━━━━━ Testo di studio ━━━━━
    Restammo un po’ stupiti, successivamente, delle prime fasi di applicazione della riforma.
    L’introduzione dell’istituto dell’amministrazione si sostegno non è stato accompagnato dalla creazione di strutture apposite, né da adeguati investimenti: la difficoltà è soprattutto questa.
    Il Giudice Tutelare è rimasto, in buona sostanza, quello che era, con ben pochi mezzi a disposizione, come, peraltro, tutte le strutture del sistema giudiziario italiano.
    Di fatto, qui a Portogruaro, quell’indispensabile momento di “prima consulenza” al cittadino che s’imbatte nella riforma (e ha bisogno di promuovere la procedura) era rimesso alla pazienza dei Cancellieri, che, pur oppressi dai carichi di lavoro, davano agli interessati indicazioni di massima.
    E fortuna che qui a Portogruaro abbiamo pochi Cancellieri (e non so ancora per quanto), ma bravi e pazienti.
    Noi Avvocati, e mi ricollego così al ragionamento iniziale, abbiamo ritenuto di farci avanti e abbiamo trovato, lo voglio sottolineare, apertura e disponibilità.
    Anzitutto da parte dell’Amministrazione Comunale, a cui ci hanno molto avvicinato le vicende della Sezione Distaccata di Tribunale: si è creata una sintonia d’intenti, e si sono poste le basi per una collaborazione in svariati campi.
    Per esempio: il nostro prossimo convegno giuridico, che si terrà a novembre e verterà — non a caso — su “Libere professioni, impresa e mercato”, sarà ospitato dal Comune, in questa Sala Consiliare.
━━━━━ Materiale di riferimento ━━━━━
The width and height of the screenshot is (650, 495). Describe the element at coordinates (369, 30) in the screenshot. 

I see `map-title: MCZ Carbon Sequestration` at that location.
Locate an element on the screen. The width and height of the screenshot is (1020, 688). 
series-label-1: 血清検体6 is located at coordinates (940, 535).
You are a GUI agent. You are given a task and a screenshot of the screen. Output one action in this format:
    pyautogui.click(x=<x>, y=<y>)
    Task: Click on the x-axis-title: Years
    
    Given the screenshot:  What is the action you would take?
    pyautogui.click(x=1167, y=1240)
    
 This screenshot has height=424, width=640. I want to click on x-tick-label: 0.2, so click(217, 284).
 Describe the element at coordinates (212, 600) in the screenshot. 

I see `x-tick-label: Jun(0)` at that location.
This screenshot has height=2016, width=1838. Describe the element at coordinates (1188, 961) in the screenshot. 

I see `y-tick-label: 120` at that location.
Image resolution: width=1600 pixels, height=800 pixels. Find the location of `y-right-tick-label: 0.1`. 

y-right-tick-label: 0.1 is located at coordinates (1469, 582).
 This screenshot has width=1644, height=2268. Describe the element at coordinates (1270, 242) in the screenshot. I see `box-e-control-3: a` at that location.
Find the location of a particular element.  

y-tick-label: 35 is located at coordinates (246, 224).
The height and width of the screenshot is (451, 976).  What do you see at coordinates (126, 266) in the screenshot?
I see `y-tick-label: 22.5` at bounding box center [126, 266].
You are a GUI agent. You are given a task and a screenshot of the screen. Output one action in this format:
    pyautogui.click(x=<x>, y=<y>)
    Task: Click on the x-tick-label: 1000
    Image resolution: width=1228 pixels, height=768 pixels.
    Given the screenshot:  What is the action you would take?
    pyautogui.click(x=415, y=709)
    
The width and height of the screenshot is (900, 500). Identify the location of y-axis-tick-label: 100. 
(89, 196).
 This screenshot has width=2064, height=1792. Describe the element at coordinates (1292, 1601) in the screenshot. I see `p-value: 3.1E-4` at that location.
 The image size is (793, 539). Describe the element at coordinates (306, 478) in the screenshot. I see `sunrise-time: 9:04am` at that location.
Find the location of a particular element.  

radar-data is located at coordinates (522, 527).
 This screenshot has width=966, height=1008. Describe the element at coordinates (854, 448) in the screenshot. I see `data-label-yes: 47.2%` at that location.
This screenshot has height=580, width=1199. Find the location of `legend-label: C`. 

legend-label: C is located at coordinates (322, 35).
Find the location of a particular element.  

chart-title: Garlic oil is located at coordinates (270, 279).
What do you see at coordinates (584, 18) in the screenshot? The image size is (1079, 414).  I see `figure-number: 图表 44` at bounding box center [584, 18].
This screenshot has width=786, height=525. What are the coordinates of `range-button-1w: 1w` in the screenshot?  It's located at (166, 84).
━━━━━
_Attività richieste_.
a - Rispondi brevemente alle seguenti domande sul testo di studio.
(i) Da che cosa non è stata accompagnata l'introduzione dell'istituto dell'amministrazione di sostegno?
(ii) A Portogruaro, chi dava indicazioni di massima ai cittadini che dovevano promuovere la procedura?
(iii) Su quale tema verterà il prossimo convegno giuridico degli avvocati?
b - Riporta senza modifiche il passo del testo di studio che va da «Di fatto, qui» fino a «apertura e disponibilità.».
c - Stabilisci se ciascuna affermazione concorda con il testo di studio. Rispondi sì o no e cita testualmente le parole che lo dimostrano.
(i) Con la riforma il Giudice Tutelare ha ottenuto molti nuovi mezzi.
(ii) A Portogruaro i Cancellieri sono numerosi.
(iii) Gli avvocati hanno trovato apertura e disponibilità.

_Risposte alle attività_.
a -
(i) Dalla creazione di strutture apposite e da adeguati investimenti.
(ii) I Cancellieri.
(iii) Su "Libere professioni, impresa e mercato".

b -
Di fatto, qui a Portogruaro, quell’indispensabile momento di “prima consulenza” al cittadino che s’imbatte nella riforma (e ha bisogno di promuovere la procedura) era rimesso alla pazienza dei Cancellieri, che, pur oppressi dai carichi di lavoro, davano agli interessati indicazioni di massima.
    E fortuna che qui a Portogruaro abbiamo pochi Cancellieri (e non so ancora per quanto), ma bravi e pazienti.
    Noi Avvocati, e mi ricollego così al ragionamento iniziale, abbiamo ritenuto di farci avanti e abbiamo trovato, lo voglio sottolineare, apertura e disponibilità.

c -
(i) No: «Il Giudice Tutelare è rimasto, in buona sostanza, quello che era, con ben pochi mezzi a disposizione».
(ii) No: «qui a Portogruaro abbiamo pochi Cancellieri».
(iii) Sì: «abbiamo trovato, lo voglio sottolineare, apertura e disponibilità».